Returning to my thoughts about using the Ampsandsound Nautilus to drive speakers, a few things echoed in my mind (to an almost annoying degree): should I consider looking for a high-efficiency speaker to own? Should I consider building something like a classic Altec 604E in its utility enclosure?
This line of thinking resulted in several conversations with Justin Weber. Justin is quite experienced in how to do such things, and I got the impression he loves sharing what he has discovered in his horn loudspeaker system journey. I mean c’mon, the man built his three-way horn system featuring custom-made wood multi-cell horns for the midrange AND tweeter compression drivers, plus a horn-loaded 15” woofer! He’s also built scads of Klipsch-inspired (but significantly different) systems, along with the previously mentioned dual-concentric, Altec-style boxes.
Maybe I’ll dabble at some future time, but I decided not to go this route at present.
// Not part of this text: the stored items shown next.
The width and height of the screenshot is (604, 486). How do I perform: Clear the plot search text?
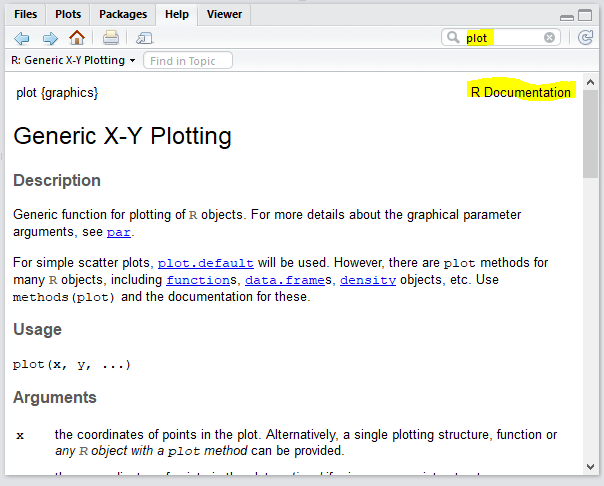pos(550,38)
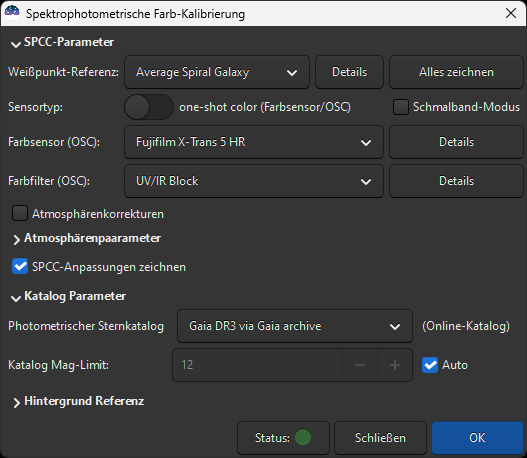
Task: Click in the Katalog Mag-Limit field
Action: pos(257,365)
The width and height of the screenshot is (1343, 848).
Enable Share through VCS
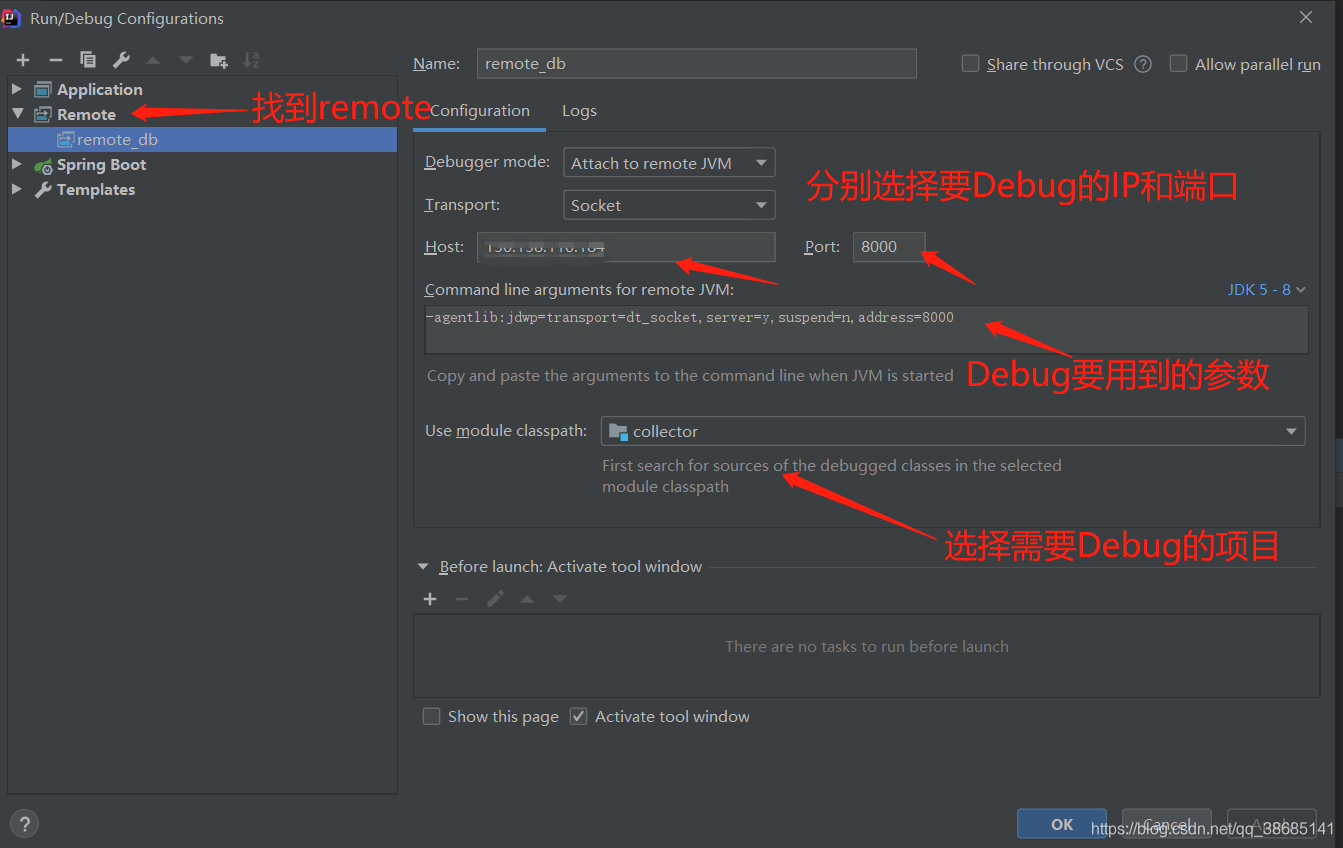point(969,63)
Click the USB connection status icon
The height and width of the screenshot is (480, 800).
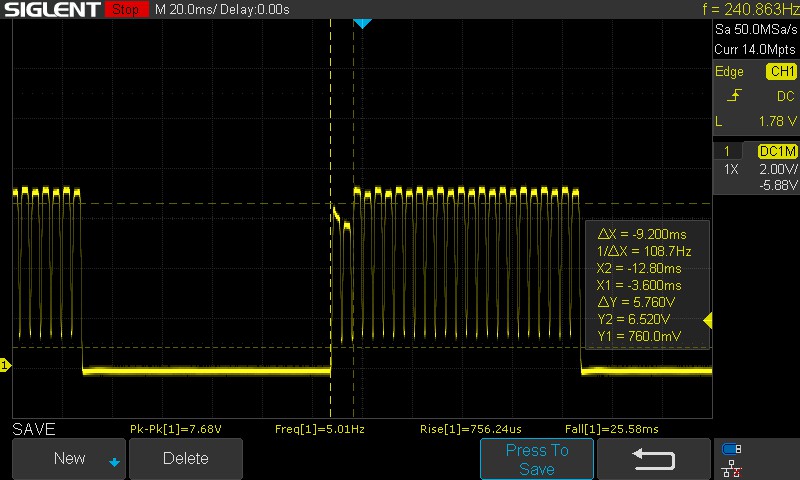pyautogui.click(x=731, y=449)
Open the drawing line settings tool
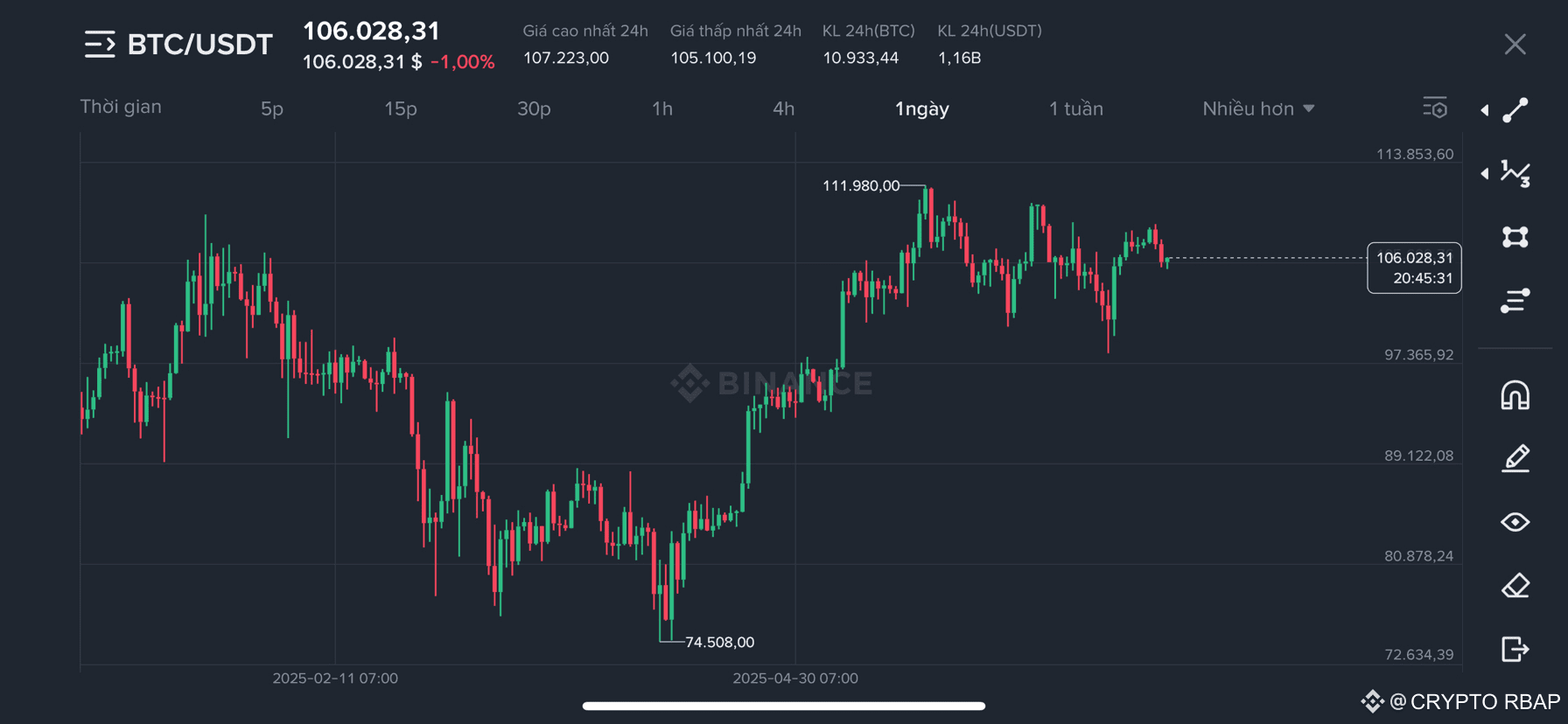Viewport: 1568px width, 724px height. pos(1516,301)
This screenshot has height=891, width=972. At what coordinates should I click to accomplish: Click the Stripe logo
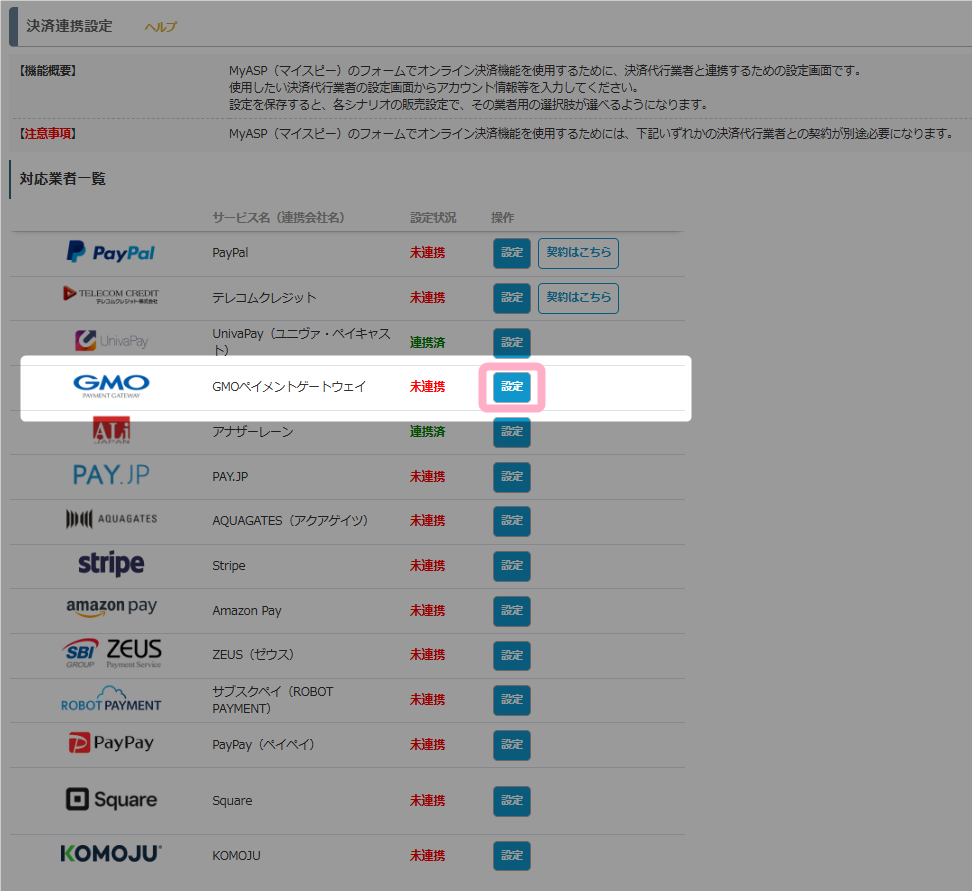click(111, 565)
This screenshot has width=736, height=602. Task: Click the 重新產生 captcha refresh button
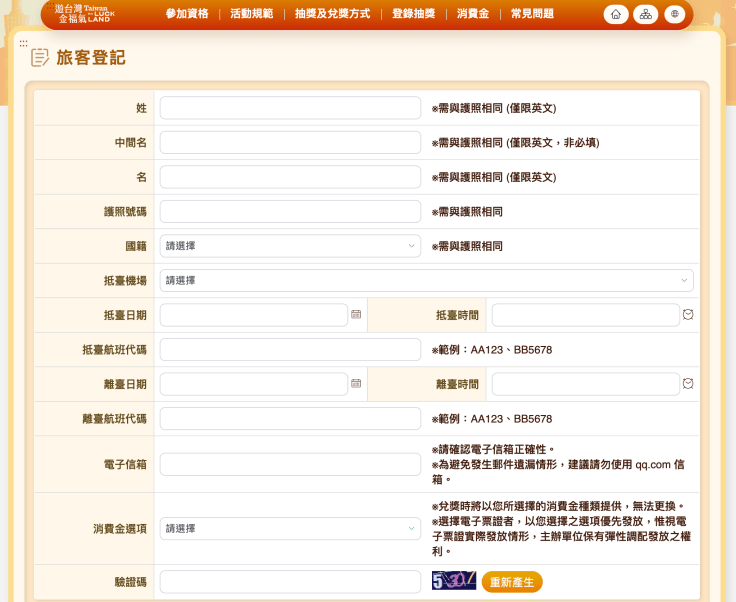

What about a higher-powered Ampsandsound amp?
Conversations along this line lead me to purchase a pair of Ampsandsound Bryce Monos, which I love. Recently, I doubled down and bought a pair of his Zion Monos. And an Ampsandsound Jinx headphone amp for mastering work usage.
Yes, I am crazy.
Maybe I’ll win the lottery and end up with a VAC 452IQ or two, but for now, I’ll enjoy my Zions.
Hear ye, hear ye – calling all folks with high-efficiency loudspeakers, committed headphone fanatics, and possibly those with medium-efficiency speakers in small rooms: get your butt to somewhere you can hear a Nautilus or just take a leap I faith. You won’t be sorry.